Solar Euromed is in talks with European and Arab investors to fund the initial €1.25bn project, with €400-500m of capital, which would offer competitive returns.


Oman to select first solar plant site


Oman is expected to choose between four nominated sites for its first solar power project by the end of this month.

The plant will be a combination of photovoltaic (PV) and thermal solar power. Four possible sites have been identified as suitable for the use of PV solar, parabolic troughs and solar tower technology.

Oman’s Public Authority for Electricity & Water has been working on the project since appointing advisors in September 2009. Australia’s Worley Parsons and Macquarie Group, along with Chadbourne & Parke of the USA have been involved in assisting the Authority.

The project will have a capacity of between
500-100 MW and is the outcome of a ministerial committee that has been established to oversee the development of renewable energy in the Sultanate.

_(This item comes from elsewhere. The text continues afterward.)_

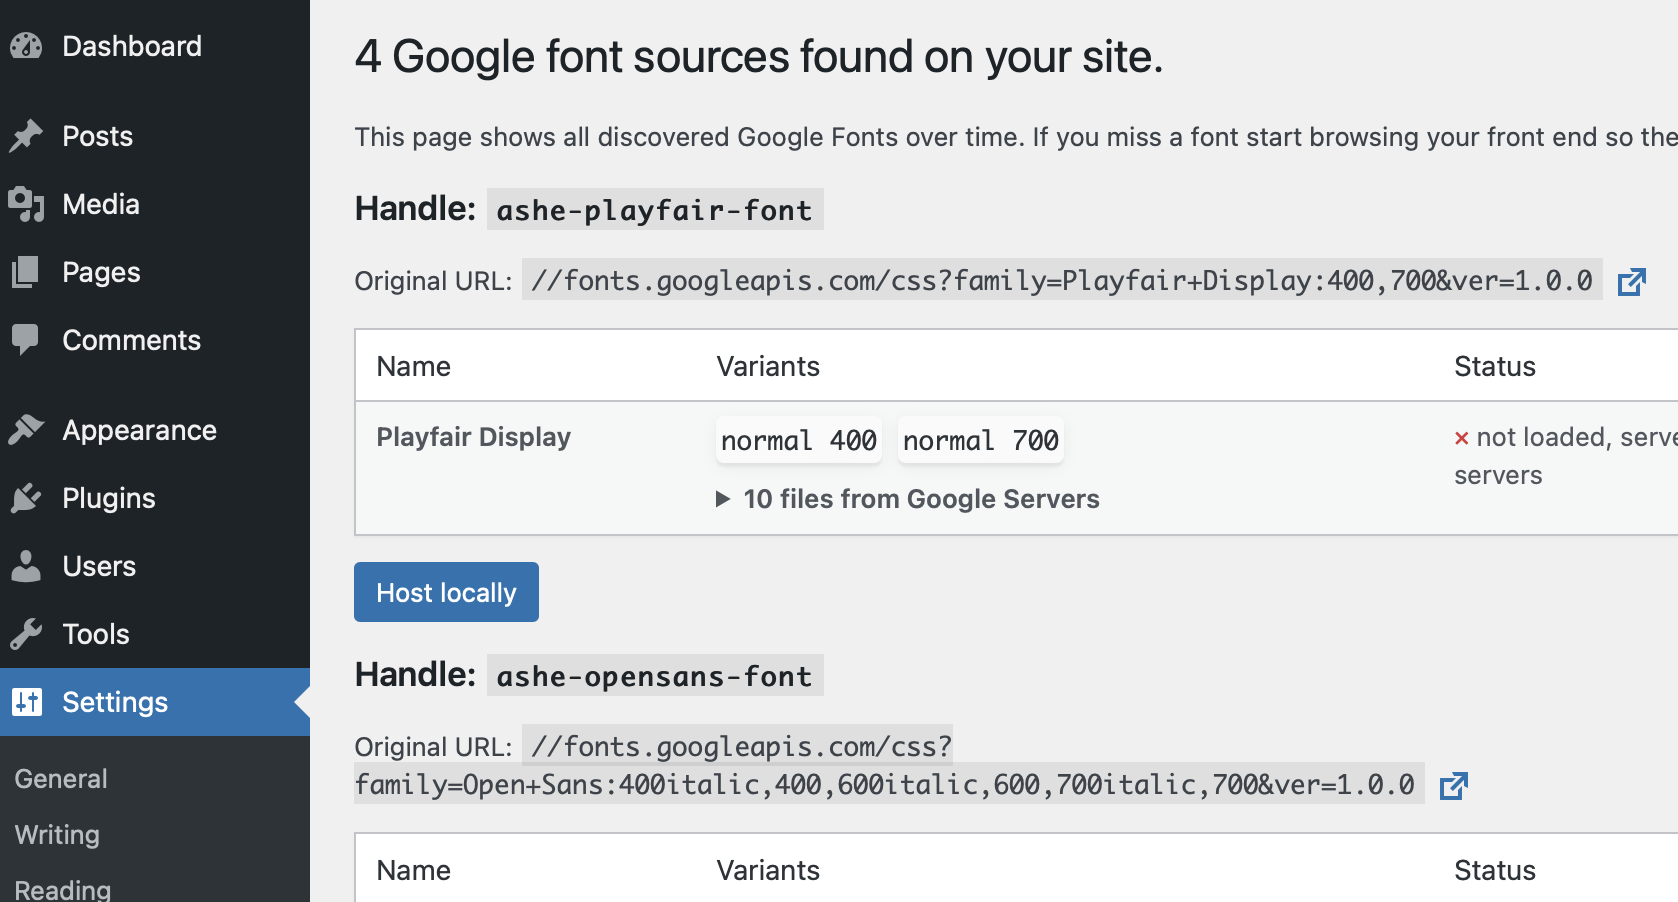Open the Dashboard from the sidebar icon

[28, 45]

GDF SUEZ wins $1.7bn contract for new power stations in Oman


GDF SUEZ of France has been awarded a contract or the construction and operation of Barka 3 and Sohar 2, Oman’s next two independent power projects.

Barka 3 and Sohar 2 are greenfield gas fired power projects with a total capacity of approximately 1500 MW.

The total investment is around $1.7bn for both projects, in which GDF SUEZ will own a 46 per cent stake.

The electricity produced by each project will be sold under a 15-year power purchase agreement to the Oman Power and Water Procurement Company.